L’Afrique du Sud aspire à entamer sa transition vers les énergies renouvelables

Johannesburg – L’Afrique du Sud aspire à entamer sa transition vers les énergies renouvelables en cessant progressivement l’utilisation du charbon, a indiqué jeudi le président sud-africain, Cyril Ramaphosa.

« Nous sommes toujours dépendants à 89% du charbon, mais nous avons commencé à se tourner vers les énergies renouvelables, a dit M. Ramaphosa dans un point de presse avec la Chancelière allemande, Angela Merkel, dans le cadre d’une visite de travail de deux jours dans ce pays d’Afrique australe.
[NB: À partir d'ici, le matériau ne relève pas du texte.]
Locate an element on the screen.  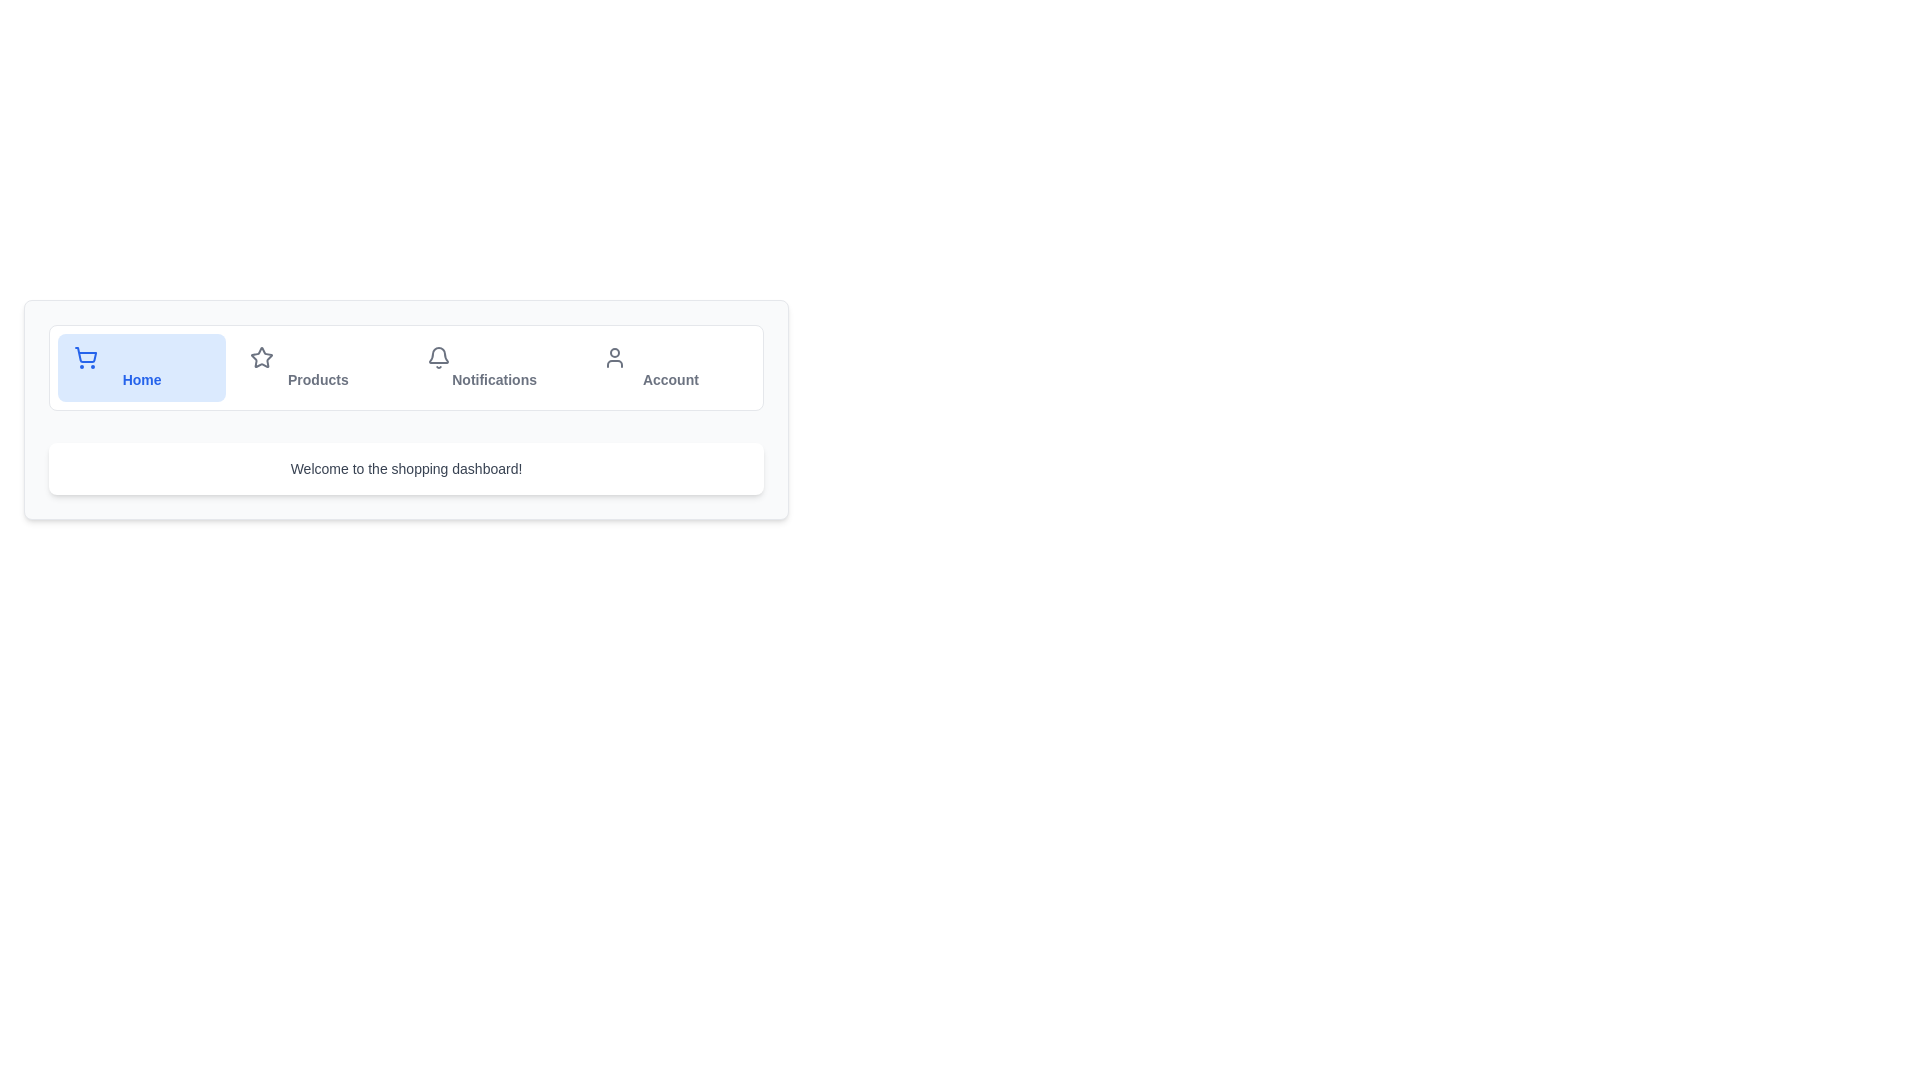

L’Afrique du Sud a beaucoup à apprendre de l’Allemagne sur la mise en place de sa transition énergétique, a-t-il ajouté, précisant qu’à mesure « que nous progressons, les énergies renouvelables joueront un rôle plus important dans l’économie du pays ».

Le pays de Nelson Mandela fait face depuis des années à une grave crise énergétique. Sa compagnie d’électricité Eskom, qui fournit plus de 95 pc des besoins énergétiques du pays, est confrontée à des difficultés majeures, résultat de longues années de mauvaise gouvernance.

Début janvier, Ramaphosa avait signalé que remédier à la crise énergétique figure à la tête des priorités du pays pour 2020, notant que le pays doit accélérer la mise en place de la nouvelle stratégie qui consiste à impliquer les entreprises privées dans la production de l’électricité et trouver de nouvelles sources d’énergie.

Eskom, dont la dette s’élève à plus de 30 milliards de dollars, opère actuellement des coupures du courant à travers le pays, sapant la confiance des investisseurs. Ces délestages sont imposées, selon l’entreprise, par la pression sur ses capacités de production sévèrement affectées par le vieillissement de ses centrales.

Cette crise aggrave l’incertitude économique que traverse le pays, avec une croissance moribonde et un chômage se chiffrant à environ 30% de la population active.

Les délestages, combinés avec des conditions économiques mondiales défavorables, menacent de paralyser une économie déjà coincée dans son cycle baissier le plus long, n’ayant pas dépassé le cap des 2% de croissance depuis 2013.